* Second offer valued Metso at about 4.5 billion euros
* Metso said bid undervalued company
* Scotland's Weir keen to expand its mining business
* Bankers have said Weir itself could become takeover target
(Adds Weir CEO quote)
By Ron Bousso
LONDON, May 28 Scottish engineering firm Weir
Group abandoned efforts to acquire rival Metso
after the Finnish company rejected a second, improved
Metso said on Wednesday that the latest offer - which valued
it at around 4.5 billion euros ($6.13 billion), up by around 20
percent from an April bid - undervalued the firm as it has a
bright future as a stand-alone company.
Weir said Metso shareholders would have owned around 40
percent of the combined entity and the two firms would have made
at least 150 million pounds in annual cost savings as a joint
"The most disappointing thing was that the offer in itself
wasn't enough for anyone from Metso to engage with us," Weir
Chief Executive Keith Cochrane told Reuters.
"I am sure they have good reasons for coming to that
conclusion. We will only do deals at the right price and
therefore we are moving on - and very much, from our
perspective, this deal is over," he said.
A deal would have helped Weir expand further into the heavy
mining equipment sector, in which Metso is a market leader.
The Scottish firm is keen to expand its mining business
after years of strong growth in its oil and gas division, which
has seen profits triple since 2009.
But Metso rejected the offer on Wednesday, saying it did not
benefit the firm.

# GIVEN INSTRUCTION:
Continue the news report on Weir Group's abandoned bid for Metso from the point where it stops.

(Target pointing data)
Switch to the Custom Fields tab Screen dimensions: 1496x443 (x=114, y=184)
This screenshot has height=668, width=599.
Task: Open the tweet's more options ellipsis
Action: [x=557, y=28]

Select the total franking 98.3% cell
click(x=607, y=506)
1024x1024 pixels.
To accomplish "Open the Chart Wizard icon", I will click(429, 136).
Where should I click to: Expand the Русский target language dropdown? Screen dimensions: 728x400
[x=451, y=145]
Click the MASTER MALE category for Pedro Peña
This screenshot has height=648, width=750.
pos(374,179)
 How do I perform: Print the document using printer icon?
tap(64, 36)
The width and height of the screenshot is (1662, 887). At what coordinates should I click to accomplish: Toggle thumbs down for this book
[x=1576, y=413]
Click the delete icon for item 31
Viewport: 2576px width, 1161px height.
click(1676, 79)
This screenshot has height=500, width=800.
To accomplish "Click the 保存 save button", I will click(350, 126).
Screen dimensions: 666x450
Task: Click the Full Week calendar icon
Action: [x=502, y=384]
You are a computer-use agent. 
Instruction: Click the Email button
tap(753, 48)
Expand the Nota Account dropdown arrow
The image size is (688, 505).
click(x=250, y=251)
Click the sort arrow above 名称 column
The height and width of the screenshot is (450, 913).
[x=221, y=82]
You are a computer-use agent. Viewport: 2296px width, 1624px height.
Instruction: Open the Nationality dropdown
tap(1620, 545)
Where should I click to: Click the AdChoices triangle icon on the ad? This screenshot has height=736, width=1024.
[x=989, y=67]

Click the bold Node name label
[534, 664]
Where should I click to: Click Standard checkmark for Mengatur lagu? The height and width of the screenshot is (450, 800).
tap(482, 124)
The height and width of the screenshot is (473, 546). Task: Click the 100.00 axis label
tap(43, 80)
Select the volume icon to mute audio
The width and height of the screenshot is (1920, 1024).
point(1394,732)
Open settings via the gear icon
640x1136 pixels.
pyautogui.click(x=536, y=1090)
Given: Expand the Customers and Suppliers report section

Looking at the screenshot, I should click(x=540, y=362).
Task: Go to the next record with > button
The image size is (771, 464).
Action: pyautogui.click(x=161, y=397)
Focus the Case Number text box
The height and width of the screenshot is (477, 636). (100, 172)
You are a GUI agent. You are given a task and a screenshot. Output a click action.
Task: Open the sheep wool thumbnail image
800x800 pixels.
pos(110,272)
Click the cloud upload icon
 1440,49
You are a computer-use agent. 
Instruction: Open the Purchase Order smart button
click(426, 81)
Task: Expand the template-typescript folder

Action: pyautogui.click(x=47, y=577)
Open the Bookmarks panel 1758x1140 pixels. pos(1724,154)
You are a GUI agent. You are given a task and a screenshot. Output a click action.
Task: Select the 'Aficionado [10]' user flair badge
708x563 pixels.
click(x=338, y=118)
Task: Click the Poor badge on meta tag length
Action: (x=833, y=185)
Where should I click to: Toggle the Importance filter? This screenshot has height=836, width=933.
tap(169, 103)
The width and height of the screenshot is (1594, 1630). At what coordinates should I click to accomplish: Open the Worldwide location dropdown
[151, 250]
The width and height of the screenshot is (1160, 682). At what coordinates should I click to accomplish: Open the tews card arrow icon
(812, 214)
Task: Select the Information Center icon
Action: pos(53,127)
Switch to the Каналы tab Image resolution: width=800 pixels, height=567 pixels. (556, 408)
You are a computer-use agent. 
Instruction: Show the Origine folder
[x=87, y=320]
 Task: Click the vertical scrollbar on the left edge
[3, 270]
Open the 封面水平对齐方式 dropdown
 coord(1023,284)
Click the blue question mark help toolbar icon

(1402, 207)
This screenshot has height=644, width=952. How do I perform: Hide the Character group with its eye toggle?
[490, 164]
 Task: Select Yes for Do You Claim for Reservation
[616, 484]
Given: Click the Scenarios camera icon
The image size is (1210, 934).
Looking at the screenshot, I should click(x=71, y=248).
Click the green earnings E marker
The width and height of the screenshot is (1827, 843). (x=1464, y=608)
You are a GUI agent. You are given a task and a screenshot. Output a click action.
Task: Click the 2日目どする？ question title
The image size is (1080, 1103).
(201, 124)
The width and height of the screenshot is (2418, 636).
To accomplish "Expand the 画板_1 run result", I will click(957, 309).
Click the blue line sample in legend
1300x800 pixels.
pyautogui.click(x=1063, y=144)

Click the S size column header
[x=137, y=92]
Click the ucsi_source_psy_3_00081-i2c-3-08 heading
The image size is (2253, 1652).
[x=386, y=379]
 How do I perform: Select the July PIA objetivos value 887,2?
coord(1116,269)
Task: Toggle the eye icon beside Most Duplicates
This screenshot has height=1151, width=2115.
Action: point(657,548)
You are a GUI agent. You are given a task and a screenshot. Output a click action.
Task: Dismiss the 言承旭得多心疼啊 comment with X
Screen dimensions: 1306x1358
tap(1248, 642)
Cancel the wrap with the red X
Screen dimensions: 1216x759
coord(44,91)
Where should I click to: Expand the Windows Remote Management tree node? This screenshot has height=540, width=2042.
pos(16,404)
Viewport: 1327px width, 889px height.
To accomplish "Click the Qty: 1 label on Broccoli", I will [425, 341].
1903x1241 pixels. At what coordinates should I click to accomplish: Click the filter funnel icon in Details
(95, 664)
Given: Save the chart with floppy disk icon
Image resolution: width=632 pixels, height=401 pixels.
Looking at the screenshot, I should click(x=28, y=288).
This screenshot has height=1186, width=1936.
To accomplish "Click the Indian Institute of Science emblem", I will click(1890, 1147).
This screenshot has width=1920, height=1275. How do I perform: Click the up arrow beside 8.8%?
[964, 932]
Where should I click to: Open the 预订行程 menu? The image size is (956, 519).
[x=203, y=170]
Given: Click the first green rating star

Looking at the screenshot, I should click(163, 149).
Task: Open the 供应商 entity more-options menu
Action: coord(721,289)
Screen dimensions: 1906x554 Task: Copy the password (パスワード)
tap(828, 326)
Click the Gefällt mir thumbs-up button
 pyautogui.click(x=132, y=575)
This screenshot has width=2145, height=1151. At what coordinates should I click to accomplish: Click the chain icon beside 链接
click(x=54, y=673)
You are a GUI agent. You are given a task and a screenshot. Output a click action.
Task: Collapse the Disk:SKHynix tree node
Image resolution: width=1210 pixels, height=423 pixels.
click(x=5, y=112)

# REPLY:
"We believe that Metso has a real opportunity to create
significant value for all its shareholders by pursuing its own
course and that the proposal from Weir significantly undervalues
this opportunity and that a takeover by Weir at these conditions
would not be in our shareholders' best interests," said board
Chairman Mikael Lilius.
Weir sits in a crowded mid-sized industrial sector which
industry insiders say is ripe for consolidation in order to
provide a wider range, and a greater scale, of equipment and
services to cost-conscious clients.
Bankers have said a failure to merge with Metso could make
Weir, already frequently the subject of takeover speculation, a
target for big players such as General Electric or
Honeywell that are keen to access the Glaswegian
company's lucrative position in U.S. shale.
Shares in Weir group were trading 0.5 percent higher at 0915
GMT, while Metso shares were down 3.34 percent.
Weir's improved bid of 30.49 euros per share was made on May
20 and represented a 34 percent premium to Metso's share price
on May 26, the day before the bid was rejected.
The new proposal included a special dividend payment to all
shareholders of the combined group of 2.13 euros per share.
Weir's initial approach for Metso was for around 25.6 euros
($1 = 0.7345 Euros)
(Reporting by Sarah Young, Karolin Schaps and Ron Bousso in
London, and Jussi Rosendahl in Helsinki; Editing by Pravin Char)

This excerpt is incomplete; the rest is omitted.